American pop icon Britney Spears spoke out in explosive testimony on Wednesday about the troubling situation surrounding her conservatorship, a contractual agreement that she says has resulted in trauma and abuse.
"I’ve been in denial; I’ve been in shock; I am traumatized," Spears said during the hearing, as quoted by The New York Times. "I just want my life back."
"I truly believe this conservatorship is abusive," the musician said. "I don’t feel like I can live a full life."
Even more troubling was the fact that, according to Spears' testimony, the court denied her request to have her birth control device, an intrauterine device (IUD), removed. She also alleged that doctors forced her to take lithium, a mood stabilizer, after telling management she wanted to stop her ongoing Las Vegas show, as well as foisting other psychiatric treatments and therapy on her.

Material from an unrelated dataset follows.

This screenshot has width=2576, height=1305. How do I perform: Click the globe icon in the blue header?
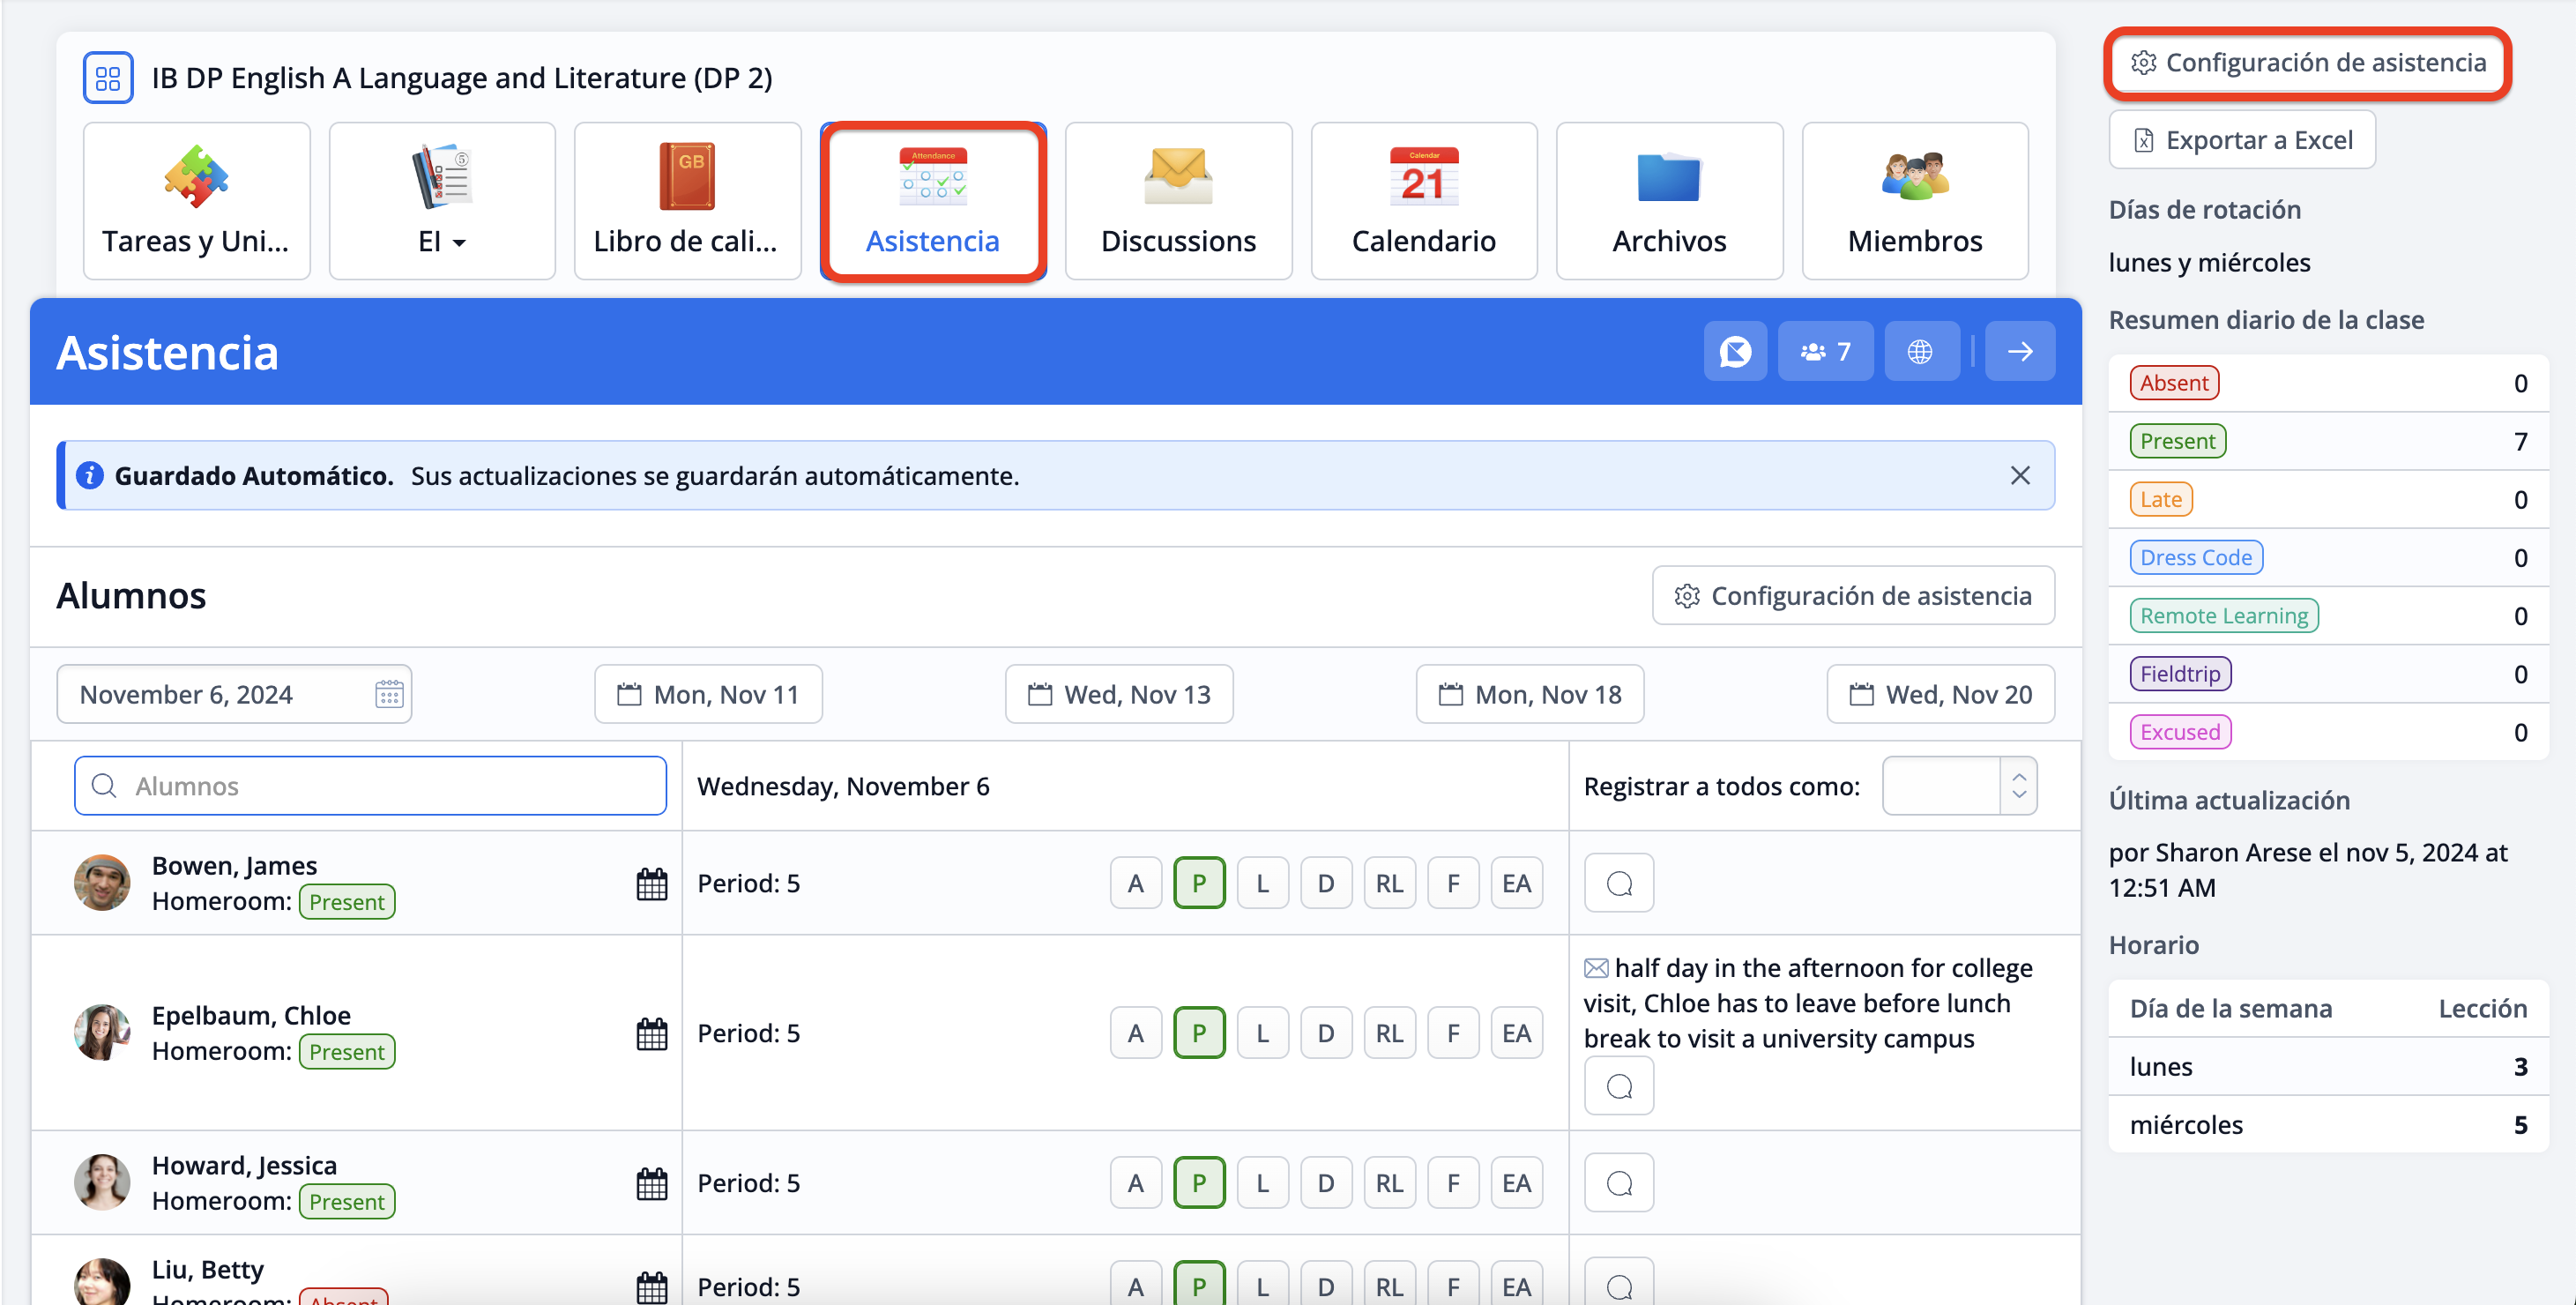(x=1920, y=351)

Both appear to be likely instances of shocking medical overreach — even to the degree of Spears' reproductive rights being overwritten by the people controlling her personal life and finances.
She said had requested the IUD be removed "so I could start trying to have another baby, but this so-called team won’t let me go to the doctor to take it out because they don’t want me to have children, any more children."
The conservatorship took control over her finances in 2008 after Spears began behaving erratically and being admitted to the hospital on two occasions. These kinds of agreements are often granted by a court for those with dementia or other mental illnesses, the BBC reports.
Spears' supporters — many congregating under the #FreeBritney hashtag on social media — were appalled by the news that her right to have children was taken away.
Alexis McGill Johnson, president and chief executive of the Planned Parenthood Federation of America, called it an instance of "reproductive coercion" in a tweet.
"Your reproductive health is your own — and no one should make decisions about it for you," McGill Johnson wrote.
The singer has made it repeatedly clear the conservatorship has put severe limits on how she could live her father James Spears huge amounts of control over what she could and couldn't do.
James Spears stepped down temporarily as Spears' personal conservator in 2019 due to ill health, installing Jodi Montgomery, a care professional, according to the BBC.
Spears' fight is far from over.
"I deserve to have the same rights as anyone does by having a child and a family. Any of those things," Spears said during the hearing.